** begin **

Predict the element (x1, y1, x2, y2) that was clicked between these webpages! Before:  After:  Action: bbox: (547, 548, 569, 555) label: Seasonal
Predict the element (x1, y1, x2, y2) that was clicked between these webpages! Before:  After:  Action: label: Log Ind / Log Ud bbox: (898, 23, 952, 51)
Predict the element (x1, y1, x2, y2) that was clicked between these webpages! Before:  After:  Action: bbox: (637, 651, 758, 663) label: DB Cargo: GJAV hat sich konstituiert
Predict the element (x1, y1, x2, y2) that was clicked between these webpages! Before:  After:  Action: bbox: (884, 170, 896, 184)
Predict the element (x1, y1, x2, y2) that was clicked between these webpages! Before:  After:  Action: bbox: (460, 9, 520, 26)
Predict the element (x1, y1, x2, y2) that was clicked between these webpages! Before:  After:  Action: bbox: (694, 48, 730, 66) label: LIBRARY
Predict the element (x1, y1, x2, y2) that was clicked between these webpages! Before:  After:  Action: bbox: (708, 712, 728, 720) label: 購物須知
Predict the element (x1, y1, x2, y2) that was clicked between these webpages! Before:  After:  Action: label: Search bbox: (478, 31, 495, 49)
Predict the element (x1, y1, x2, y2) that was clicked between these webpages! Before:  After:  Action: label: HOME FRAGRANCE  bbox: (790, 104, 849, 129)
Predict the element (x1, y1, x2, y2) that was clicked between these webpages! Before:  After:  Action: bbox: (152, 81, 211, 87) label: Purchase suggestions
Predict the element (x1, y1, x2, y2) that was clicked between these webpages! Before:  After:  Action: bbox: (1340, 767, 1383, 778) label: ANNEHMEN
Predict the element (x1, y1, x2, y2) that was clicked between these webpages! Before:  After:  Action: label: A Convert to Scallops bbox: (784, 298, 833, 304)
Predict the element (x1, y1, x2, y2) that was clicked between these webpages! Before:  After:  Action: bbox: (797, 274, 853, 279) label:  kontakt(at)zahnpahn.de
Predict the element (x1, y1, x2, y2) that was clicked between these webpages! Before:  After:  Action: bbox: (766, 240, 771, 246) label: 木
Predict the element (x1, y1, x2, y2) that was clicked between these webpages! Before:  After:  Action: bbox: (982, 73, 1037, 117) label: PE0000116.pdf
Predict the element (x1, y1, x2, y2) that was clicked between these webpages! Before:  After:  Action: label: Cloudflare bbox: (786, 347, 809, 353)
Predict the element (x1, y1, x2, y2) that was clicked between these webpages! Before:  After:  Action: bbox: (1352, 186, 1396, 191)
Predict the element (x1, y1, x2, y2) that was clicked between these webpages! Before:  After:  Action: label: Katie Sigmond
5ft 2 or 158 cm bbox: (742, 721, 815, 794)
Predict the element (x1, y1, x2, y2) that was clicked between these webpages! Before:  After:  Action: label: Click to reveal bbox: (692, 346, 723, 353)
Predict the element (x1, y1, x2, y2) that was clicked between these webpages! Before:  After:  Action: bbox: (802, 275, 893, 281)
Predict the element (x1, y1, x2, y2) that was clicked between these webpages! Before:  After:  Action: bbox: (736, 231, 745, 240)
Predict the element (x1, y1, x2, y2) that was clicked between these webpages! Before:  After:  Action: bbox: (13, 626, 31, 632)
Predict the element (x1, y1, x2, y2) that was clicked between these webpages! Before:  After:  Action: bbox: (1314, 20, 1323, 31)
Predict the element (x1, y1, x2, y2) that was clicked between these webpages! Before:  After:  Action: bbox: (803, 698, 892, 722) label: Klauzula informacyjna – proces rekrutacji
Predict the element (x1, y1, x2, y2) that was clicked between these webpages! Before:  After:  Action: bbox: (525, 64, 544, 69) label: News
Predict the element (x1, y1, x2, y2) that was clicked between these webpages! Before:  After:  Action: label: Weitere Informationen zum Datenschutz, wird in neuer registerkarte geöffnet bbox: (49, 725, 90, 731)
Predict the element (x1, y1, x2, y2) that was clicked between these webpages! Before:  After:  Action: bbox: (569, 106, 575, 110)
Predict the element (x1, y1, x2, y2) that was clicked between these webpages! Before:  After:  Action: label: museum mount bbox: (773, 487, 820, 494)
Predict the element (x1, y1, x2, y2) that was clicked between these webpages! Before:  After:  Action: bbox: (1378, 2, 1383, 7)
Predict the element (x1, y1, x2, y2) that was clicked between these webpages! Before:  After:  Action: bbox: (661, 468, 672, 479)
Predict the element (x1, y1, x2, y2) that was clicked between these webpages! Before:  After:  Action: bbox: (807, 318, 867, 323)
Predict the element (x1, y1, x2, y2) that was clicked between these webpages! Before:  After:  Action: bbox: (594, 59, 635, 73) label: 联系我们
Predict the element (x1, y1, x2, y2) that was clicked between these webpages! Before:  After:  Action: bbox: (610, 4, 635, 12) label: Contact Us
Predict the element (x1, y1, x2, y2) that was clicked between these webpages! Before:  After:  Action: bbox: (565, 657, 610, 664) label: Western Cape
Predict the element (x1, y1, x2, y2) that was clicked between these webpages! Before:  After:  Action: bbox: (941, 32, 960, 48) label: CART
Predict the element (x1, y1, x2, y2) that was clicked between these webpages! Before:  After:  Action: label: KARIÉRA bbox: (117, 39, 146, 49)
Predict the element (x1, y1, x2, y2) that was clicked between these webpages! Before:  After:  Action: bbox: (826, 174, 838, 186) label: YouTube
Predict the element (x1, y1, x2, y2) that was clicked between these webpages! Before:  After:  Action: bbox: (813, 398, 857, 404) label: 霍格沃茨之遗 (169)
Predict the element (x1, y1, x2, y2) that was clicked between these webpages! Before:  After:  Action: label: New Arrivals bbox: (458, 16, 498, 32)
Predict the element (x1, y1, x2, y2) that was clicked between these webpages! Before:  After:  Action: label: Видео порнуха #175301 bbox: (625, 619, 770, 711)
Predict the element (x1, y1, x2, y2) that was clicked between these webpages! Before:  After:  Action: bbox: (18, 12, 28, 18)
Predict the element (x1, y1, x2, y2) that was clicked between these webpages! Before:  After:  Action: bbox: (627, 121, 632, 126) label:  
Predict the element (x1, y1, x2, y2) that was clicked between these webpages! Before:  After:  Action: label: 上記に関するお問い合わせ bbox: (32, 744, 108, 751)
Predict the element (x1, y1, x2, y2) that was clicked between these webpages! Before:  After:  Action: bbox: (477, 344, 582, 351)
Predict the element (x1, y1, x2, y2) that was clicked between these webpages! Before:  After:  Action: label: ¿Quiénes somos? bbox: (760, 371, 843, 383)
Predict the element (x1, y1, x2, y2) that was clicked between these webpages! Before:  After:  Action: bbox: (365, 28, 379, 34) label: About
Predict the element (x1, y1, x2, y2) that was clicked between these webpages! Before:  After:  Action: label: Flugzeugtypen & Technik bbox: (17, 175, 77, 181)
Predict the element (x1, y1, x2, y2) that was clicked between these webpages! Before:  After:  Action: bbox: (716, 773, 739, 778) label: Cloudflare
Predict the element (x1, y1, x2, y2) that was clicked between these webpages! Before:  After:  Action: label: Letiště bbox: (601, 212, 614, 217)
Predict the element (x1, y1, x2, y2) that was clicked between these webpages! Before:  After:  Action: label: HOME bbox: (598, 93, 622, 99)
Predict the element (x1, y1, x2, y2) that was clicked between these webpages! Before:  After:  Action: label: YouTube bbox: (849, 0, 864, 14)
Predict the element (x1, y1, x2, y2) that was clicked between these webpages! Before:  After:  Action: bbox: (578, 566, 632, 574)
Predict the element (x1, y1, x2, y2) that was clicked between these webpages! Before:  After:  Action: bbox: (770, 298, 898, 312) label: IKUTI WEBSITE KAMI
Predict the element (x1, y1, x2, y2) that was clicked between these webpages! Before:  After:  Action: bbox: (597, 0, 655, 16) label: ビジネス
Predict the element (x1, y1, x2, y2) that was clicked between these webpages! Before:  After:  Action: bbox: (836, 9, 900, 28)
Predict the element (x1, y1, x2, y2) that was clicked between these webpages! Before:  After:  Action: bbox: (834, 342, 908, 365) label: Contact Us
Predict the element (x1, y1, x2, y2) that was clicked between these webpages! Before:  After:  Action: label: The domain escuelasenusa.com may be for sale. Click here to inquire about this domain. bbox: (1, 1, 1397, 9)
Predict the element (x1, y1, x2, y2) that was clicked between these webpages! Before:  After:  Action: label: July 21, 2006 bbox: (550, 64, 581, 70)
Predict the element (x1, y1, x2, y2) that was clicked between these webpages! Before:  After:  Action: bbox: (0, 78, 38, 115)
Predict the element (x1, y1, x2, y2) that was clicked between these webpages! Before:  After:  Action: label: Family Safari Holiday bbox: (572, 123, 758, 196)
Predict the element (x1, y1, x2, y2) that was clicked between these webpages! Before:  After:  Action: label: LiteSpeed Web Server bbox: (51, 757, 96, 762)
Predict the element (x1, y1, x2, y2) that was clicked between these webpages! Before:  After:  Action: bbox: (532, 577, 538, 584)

** end **

== What the task requires ==
Switch "webpages" to "web pages" in the records from the line with "275, 893, 281)" up to and including the line with "2, 1383, 7)". Give back only those lines, with nothing else changed.

== Exercise response ==
Predict the element (x1, y1, x2, y2) that was clicked between these web pages! Before:  After:  Action: bbox: (802, 275, 893, 281)
Predict the element (x1, y1, x2, y2) that was clicked between these web pages! Before:  After:  Action: bbox: (736, 231, 745, 240)
Predict the element (x1, y1, x2, y2) that was clicked between these web pages! Before:  After:  Action: bbox: (13, 626, 31, 632)
Predict the element (x1, y1, x2, y2) that was clicked between these web pages! Before:  After:  Action: bbox: (1314, 20, 1323, 31)
Predict the element (x1, y1, x2, y2) that was clicked between these web pages! Before:  After:  Action: bbox: (803, 698, 892, 722) label: Klauzula informacyjna – proces rekrutacji
Predict the element (x1, y1, x2, y2) that was clicked between these web pages! Before:  After:  Action: bbox: (525, 64, 544, 69) label: News
Predict the element (x1, y1, x2, y2) that was clicked between these web pages! Before:  After:  Action: label: Weitere Informationen zum Datenschutz, wird in neuer registerkarte geöffnet bbox: (49, 725, 90, 731)
Predict the element (x1, y1, x2, y2) that was clicked between these web pages! Before:  After:  Action: bbox: (569, 106, 575, 110)
Predict the element (x1, y1, x2, y2) that was clicked between these web pages! Before:  After:  Action: label: museum mount bbox: (773, 487, 820, 494)
Predict the element (x1, y1, x2, y2) that was clicked between these web pages! Before:  After:  Action: bbox: (1378, 2, 1383, 7)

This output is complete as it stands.